§ **Task item**
Because the material must match the original, reproduce every line of it exactly.
* * *
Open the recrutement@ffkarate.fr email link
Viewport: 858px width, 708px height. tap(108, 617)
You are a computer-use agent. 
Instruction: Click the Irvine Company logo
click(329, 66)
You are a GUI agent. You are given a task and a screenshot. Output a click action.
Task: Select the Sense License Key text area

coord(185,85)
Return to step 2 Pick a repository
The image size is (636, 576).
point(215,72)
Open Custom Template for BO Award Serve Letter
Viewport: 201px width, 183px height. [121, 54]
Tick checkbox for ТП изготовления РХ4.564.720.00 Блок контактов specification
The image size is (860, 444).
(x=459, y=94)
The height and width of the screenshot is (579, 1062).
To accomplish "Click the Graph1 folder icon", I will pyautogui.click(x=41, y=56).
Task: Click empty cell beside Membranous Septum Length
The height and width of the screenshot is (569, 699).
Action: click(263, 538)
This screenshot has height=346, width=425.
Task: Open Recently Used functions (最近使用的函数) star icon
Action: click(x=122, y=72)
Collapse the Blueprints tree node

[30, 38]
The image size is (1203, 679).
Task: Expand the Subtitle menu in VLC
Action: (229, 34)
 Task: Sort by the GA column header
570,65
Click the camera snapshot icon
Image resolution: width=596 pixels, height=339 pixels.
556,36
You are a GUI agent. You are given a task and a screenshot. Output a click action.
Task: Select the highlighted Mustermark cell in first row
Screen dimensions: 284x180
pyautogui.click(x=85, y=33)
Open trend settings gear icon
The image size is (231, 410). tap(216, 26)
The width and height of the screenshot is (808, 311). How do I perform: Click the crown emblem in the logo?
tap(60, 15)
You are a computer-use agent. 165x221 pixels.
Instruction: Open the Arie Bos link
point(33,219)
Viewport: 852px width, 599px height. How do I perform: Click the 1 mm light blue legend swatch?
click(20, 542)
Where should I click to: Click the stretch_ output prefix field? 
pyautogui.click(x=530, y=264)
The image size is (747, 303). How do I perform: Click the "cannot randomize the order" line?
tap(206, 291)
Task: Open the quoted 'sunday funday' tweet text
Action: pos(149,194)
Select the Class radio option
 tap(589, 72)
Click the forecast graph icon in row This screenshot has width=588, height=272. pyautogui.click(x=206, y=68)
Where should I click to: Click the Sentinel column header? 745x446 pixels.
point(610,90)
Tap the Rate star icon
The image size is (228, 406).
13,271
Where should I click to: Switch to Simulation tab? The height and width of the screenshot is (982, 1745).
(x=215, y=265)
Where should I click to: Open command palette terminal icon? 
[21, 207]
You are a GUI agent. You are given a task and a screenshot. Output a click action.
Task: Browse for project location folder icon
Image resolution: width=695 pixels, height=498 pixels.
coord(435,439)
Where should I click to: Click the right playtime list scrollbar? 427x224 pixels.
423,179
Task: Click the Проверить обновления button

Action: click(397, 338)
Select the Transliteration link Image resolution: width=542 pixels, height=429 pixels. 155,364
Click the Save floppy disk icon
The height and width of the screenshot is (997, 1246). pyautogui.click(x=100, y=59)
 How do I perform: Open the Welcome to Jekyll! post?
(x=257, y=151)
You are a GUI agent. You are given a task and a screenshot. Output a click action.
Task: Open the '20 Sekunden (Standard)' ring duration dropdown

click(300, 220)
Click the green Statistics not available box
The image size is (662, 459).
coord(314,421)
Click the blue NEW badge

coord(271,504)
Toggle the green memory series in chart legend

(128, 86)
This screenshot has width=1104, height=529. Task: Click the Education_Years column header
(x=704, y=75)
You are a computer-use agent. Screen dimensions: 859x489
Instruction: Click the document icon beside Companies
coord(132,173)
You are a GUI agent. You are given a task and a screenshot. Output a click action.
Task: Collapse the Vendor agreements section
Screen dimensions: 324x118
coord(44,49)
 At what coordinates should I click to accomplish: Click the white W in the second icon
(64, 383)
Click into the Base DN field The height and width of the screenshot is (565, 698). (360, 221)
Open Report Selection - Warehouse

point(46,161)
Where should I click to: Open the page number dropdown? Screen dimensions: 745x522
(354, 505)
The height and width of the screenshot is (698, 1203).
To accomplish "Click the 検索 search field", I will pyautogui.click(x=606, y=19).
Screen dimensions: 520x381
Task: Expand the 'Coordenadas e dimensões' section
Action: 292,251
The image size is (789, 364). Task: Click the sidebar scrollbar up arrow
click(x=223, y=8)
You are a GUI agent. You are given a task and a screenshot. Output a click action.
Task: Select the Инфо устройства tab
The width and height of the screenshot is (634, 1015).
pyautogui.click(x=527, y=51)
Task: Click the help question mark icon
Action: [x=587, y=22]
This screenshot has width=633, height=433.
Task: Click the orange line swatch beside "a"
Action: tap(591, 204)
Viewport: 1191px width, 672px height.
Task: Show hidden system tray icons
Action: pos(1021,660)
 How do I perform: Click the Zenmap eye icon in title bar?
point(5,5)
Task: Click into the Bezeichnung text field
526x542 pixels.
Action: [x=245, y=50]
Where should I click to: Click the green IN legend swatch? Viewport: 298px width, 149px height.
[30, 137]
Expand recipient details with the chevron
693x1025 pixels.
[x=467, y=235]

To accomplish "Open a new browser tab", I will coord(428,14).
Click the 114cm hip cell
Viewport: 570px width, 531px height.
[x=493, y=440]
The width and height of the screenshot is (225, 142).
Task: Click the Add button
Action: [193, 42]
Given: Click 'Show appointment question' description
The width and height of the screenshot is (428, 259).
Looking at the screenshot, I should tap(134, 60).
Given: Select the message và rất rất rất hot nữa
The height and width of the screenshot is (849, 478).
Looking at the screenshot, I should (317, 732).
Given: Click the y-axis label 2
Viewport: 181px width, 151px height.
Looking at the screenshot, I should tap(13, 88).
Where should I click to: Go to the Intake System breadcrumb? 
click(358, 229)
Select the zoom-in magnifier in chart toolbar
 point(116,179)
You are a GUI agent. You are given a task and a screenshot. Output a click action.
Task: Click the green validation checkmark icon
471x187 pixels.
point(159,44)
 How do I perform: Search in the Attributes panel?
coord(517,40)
* * *
§ **Written answer**
Open the recrutement@ffkarate.fr email link
Viewport: 858px width, 708px height. tap(108, 617)
You are a computer-use agent. 
Instruction: Click the Irvine Company logo
click(329, 66)
You are a GUI agent. You are given a task and a screenshot. Output a click action.
Task: Select the Sense License Key text area

coord(185,85)
Return to step 2 Pick a repository
The image size is (636, 576).
point(215,72)
Open Custom Template for BO Award Serve Letter
Viewport: 201px width, 183px height. [121, 54]
Tick checkbox for ТП изготовления РХ4.564.720.00 Блок контактов specification
The image size is (860, 444).
(x=459, y=94)
The height and width of the screenshot is (579, 1062).
To accomplish "Click the Graph1 folder icon", I will pyautogui.click(x=41, y=56).
Task: Click empty cell beside Membranous Septum Length
The height and width of the screenshot is (569, 699).
Action: click(263, 538)
This screenshot has height=346, width=425.
Task: Open Recently Used functions (最近使用的函数) star icon
Action: click(x=122, y=72)
Collapse the Blueprints tree node

[30, 38]
The image size is (1203, 679).
Task: Expand the Subtitle menu in VLC
Action: (229, 34)
 Task: Sort by the GA column header
570,65
Click the camera snapshot icon
Image resolution: width=596 pixels, height=339 pixels.
556,36
You are a GUI agent. You are given a task and a screenshot. Output a click action.
Task: Select the highlighted Mustermark cell in first row
Screen dimensions: 284x180
pyautogui.click(x=85, y=33)
Open trend settings gear icon
The image size is (231, 410). tap(216, 26)
The width and height of the screenshot is (808, 311). How do I perform: Click the crown emblem in the logo?
tap(60, 15)
You are a computer-use agent. 165x221 pixels.
Instruction: Open the Arie Bos link
point(33,219)
Viewport: 852px width, 599px height. How do I perform: Click the 1 mm light blue legend swatch?
click(20, 542)
Where should I click to: Click the stretch_ output prefix field? 
pyautogui.click(x=530, y=264)
The image size is (747, 303). How do I perform: Click the "cannot randomize the order" line?
tap(206, 291)
Task: Open the quoted 'sunday funday' tweet text
Action: pos(149,194)
Select the Class radio option
 tap(589, 72)
Click the forecast graph icon in row This screenshot has width=588, height=272. pyautogui.click(x=206, y=68)
Where should I click to: Click the Sentinel column header? 745x446 pixels.
point(610,90)
Tap the Rate star icon
The image size is (228, 406).
13,271
Where should I click to: Switch to Simulation tab? The height and width of the screenshot is (982, 1745).
(x=215, y=265)
Where should I click to: Open command palette terminal icon? 
[21, 207]
You are a GUI agent. You are given a task and a screenshot. Output a click action.
Task: Browse for project location folder icon
Image resolution: width=695 pixels, height=498 pixels.
coord(435,439)
Where should I click to: Click the right playtime list scrollbar? 427x224 pixels.
423,179
Task: Click the Проверить обновления button

Action: click(397, 338)
Select the Transliteration link Image resolution: width=542 pixels, height=429 pixels. 155,364
Click the Save floppy disk icon
The height and width of the screenshot is (997, 1246). pyautogui.click(x=100, y=59)
 How do I perform: Open the Welcome to Jekyll! post?
(x=257, y=151)
You are a GUI agent. You are given a task and a screenshot. Output a click action.
Task: Open the '20 Sekunden (Standard)' ring duration dropdown

click(300, 220)
Click the green Statistics not available box
The image size is (662, 459).
coord(314,421)
Click the blue NEW badge

coord(271,504)
Toggle the green memory series in chart legend

(128, 86)
This screenshot has width=1104, height=529. Task: Click the Education_Years column header
(x=704, y=75)
You are a computer-use agent. Screen dimensions: 859x489
Instruction: Click the document icon beside Companies
coord(132,173)
You are a GUI agent. You are given a task and a screenshot. Output a click action.
Task: Collapse the Vendor agreements section
Screen dimensions: 324x118
coord(44,49)
 At what coordinates should I click to accomplish: Click the white W in the second icon
(64, 383)
Click into the Base DN field The height and width of the screenshot is (565, 698). (360, 221)
Open Report Selection - Warehouse

point(46,161)
Where should I click to: Open the page number dropdown? Screen dimensions: 745x522
(354, 505)
The height and width of the screenshot is (698, 1203).
To accomplish "Click the 検索 search field", I will pyautogui.click(x=606, y=19).
Screen dimensions: 520x381
Task: Expand the 'Coordenadas e dimensões' section
Action: 292,251
The image size is (789, 364). Task: Click the sidebar scrollbar up arrow
click(x=223, y=8)
You are a GUI agent. You are given a task and a screenshot. Output a click action.
Task: Select the Инфо устройства tab
The width and height of the screenshot is (634, 1015).
pyautogui.click(x=527, y=51)
Task: Click the help question mark icon
Action: [x=587, y=22]
This screenshot has width=633, height=433.
Task: Click the orange line swatch beside "a"
Action: tap(591, 204)
Viewport: 1191px width, 672px height.
Task: Show hidden system tray icons
Action: pos(1021,660)
 How do I perform: Click the Zenmap eye icon in title bar?
point(5,5)
Task: Click into the Bezeichnung text field
526x542 pixels.
Action: [x=245, y=50]
Where should I click to: Click the green IN legend swatch? Viewport: 298px width, 149px height.
[30, 137]
Expand recipient details with the chevron
693x1025 pixels.
[x=467, y=235]

To accomplish "Open a new browser tab", I will coord(428,14).
Click the 114cm hip cell
Viewport: 570px width, 531px height.
[x=493, y=440]
The width and height of the screenshot is (225, 142).
Task: Click the Add button
Action: [193, 42]
Given: Click 'Show appointment question' description
The width and height of the screenshot is (428, 259).
Looking at the screenshot, I should tap(134, 60).
Given: Select the message và rất rất rất hot nữa
The height and width of the screenshot is (849, 478).
Looking at the screenshot, I should (317, 732).
Given: Click the y-axis label 2
Viewport: 181px width, 151px height.
Looking at the screenshot, I should tap(13, 88).
Where should I click to: Go to the Intake System breadcrumb? 
click(358, 229)
Select the zoom-in magnifier in chart toolbar
 point(116,179)
You are a GUI agent. You are given a task and a screenshot. Output a click action.
Task: Click the green validation checkmark icon
471x187 pixels.
point(159,44)
 How do I perform: Search in the Attributes panel?
coord(517,40)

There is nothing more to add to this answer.